朴不成躬身说道,“是上膳监的人安排的。”
“你去处理了!”
“奴婢遵旨!”
说完这些,朱元璋又换成笑脸,“大孙,快吃,等会凉了!”
朱允熥也不客气,其他藩王再怎么折腾,吃饭有个样子。可是朱允熥直接把菜汤泡在饭里,端起碗就往嘴里划拉。
“哈哈,看看!”朱元璋朗声笑道,“吃饭这架势,就是咱朱家的种儿!”
皇帝高兴,其他人自然奉承,殿中的气氛再次热烈起来。
“三哥,吃肉!”最小的妹妹秀儿夹了一筷肉给朱允熥,顺势坐进了他的怀里。
朱允熥也用自己的筷子,夹了一些甜品果脯给她。小丫头眼睛亮亮的,甜甜的吃着,双手缠绕在朱允熥的手臂上。
“长兄如父!”晋王朱棡在边上赞叹一声,“熥儿的仁爱之心,和大哥以前一样!”
秦王朱樉也开口道,“和他一比,我家那几个小崽子都该扔了!”
燕王朱棣也出声,看着朱元璋,“毕竟是父皇教导出来的皇孙,识大体,重情义!”
朱元璋又是满脸笑意,对三人说道,“你们哥仨多喝几杯!”
“二哥,三哥!”燕王朱棣举杯,“弟弟敬你们一杯!”
喝完之后,又转头对大口吃饭的朱允熥说道,“熥儿先吃,吃饱了和四叔好好喝几盅!”
“四叔放心,等侄儿吃饱了,一定好好会会您!”朱允熥话中有话,只有他自己才能听懂的话。
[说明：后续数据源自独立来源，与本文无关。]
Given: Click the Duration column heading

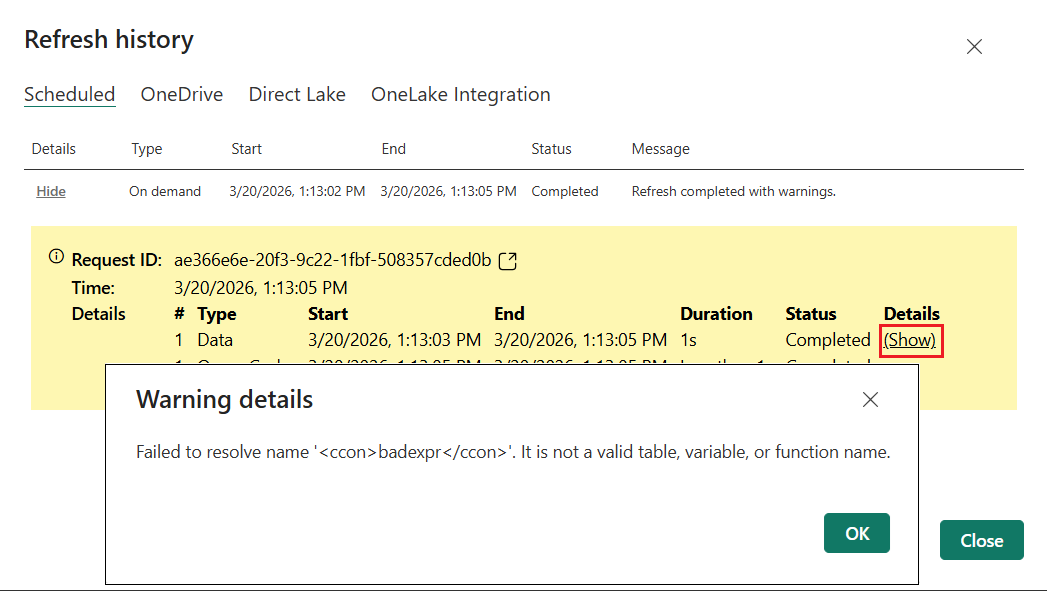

他还是个少年,少年人是打不过年富力强的中年的人。唯一的办法,就是要让自己迅速变得强壮。
还有六年,这六年就是朱允熥成长的时候。
不知何时,皇二十六子朱楠趁人不备,也跑到了朱允熥这一桌上。
对于年幼的幼子幼女,朱元璋虽然也板着脸,但是从心里溺爱,挥手赶走上前的宫人。看着小儿子,跟大孙子,坐在一起狼吞虎咽,满眼是笑。
“你要吃鱼吗?”
桌子上有一份酸甜可口的松鼠桂鱼,朱允熥对朱楠问道。
“我自己夹!”朱楠踩着凳子,费力的伸手。
“小心摔了!”
朱允熥刚说完,朱楠脚下一空,直接摔向一边。
但就在此刻,一只大手稳稳的把他抱住。
“二十六弟,小心些!”朱棣手疾眼快接住了幼弟,随手在对方鼻子上捏了一把,笑道。
“呵呵!”朱楠傻笑起来,憨态可掬。
“这孩子好像有点傻?”朱棣心里暗道一声,却突然感觉脚上有些发热。
低头一看,朱楠开裆裤的雀儿上,一股黄水正呲在朱棣的裤脚上。
朱棣这一辈子,什么风浪没见过,但就是没孩子尿过。
“你?”朱棣大怒。
“呵呵!”朱楠依旧是笑,“四哥,我憋不住了!”
“哈哈哈!”龙椅上,朱元璋拍着扶手放声大笑,显然开心至极。
朱棣看到父皇如此,又在弟弟脸颊上掐了一把,“小淘气!”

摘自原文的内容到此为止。